Scientific AI: Domain Models with Integrated Machine Learning - StefanKarpinski
https://www.youtube.com/watch?v=FGfx8CQHdQA
======
StefanKarpinski
This may well be the future of scientific modeling for problems that are too
hard to find complete analytic solutions to. It's often the case that most of
the problem is tractable but there's a core part that's hard/impossible to
analyze. Traditional reinforcement learning (RL) has allowed treating the
entire process as a black box which can be "machine learned" by approximating
it with a neural network. This works remarkably well, but it's inefficient
because it discards everything we know about the parts of the problem that are
easy to model, like basic physics, chemistry, electronics, optics—whatever
domain the problem is in. Differentiable programming (∂P) now allows you to
write a program that models what you do know about the problem, leaving a much
smaller black box function to learn for the part that you cannot model. You
can run this program with a random untrained neural net for the part of the
model you don't know, look at the loss function of the result, and then
differentiate (aka back-propagate) through the rest of the program (aka model)

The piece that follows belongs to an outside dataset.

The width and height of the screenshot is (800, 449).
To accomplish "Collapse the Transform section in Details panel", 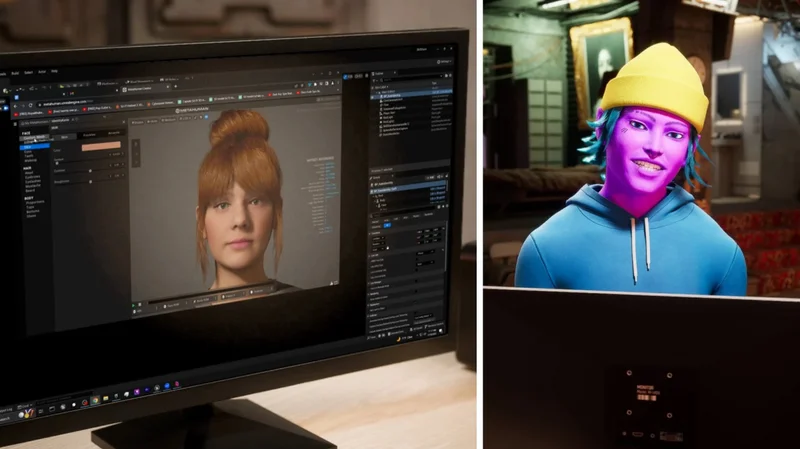I will [x=370, y=233].
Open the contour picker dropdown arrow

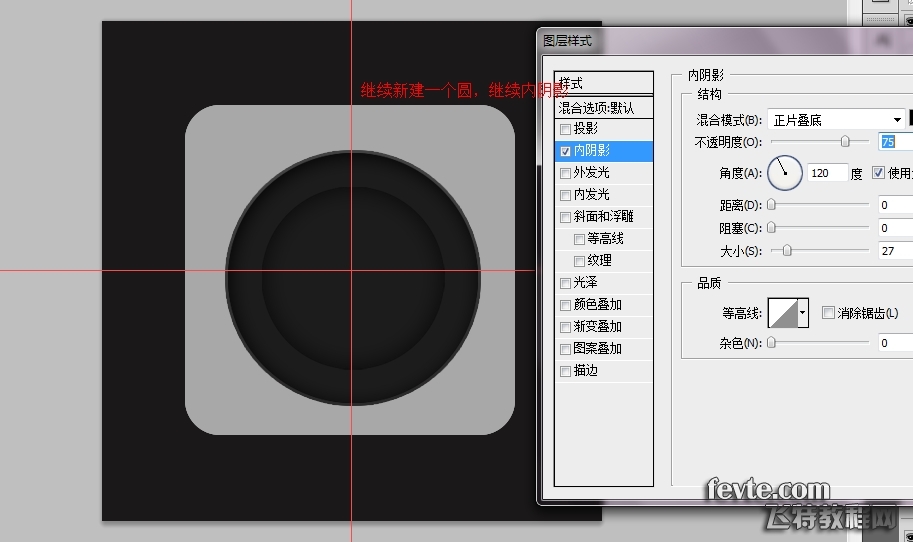pyautogui.click(x=802, y=313)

to improve the black box. This lets you efficiently approximate just the hard
non-analytic core part of the model with a neural network instead of having to
learn to approximate the entire problem as in traditional RL. Since you
already have a good analytic model of the surrounding problem and don't have
to learn those parts, this gives a _huge_ —orders of magnitude—improvement in
terms of learning speed, while also improving accuracy and reducing the risk
of over-fitting.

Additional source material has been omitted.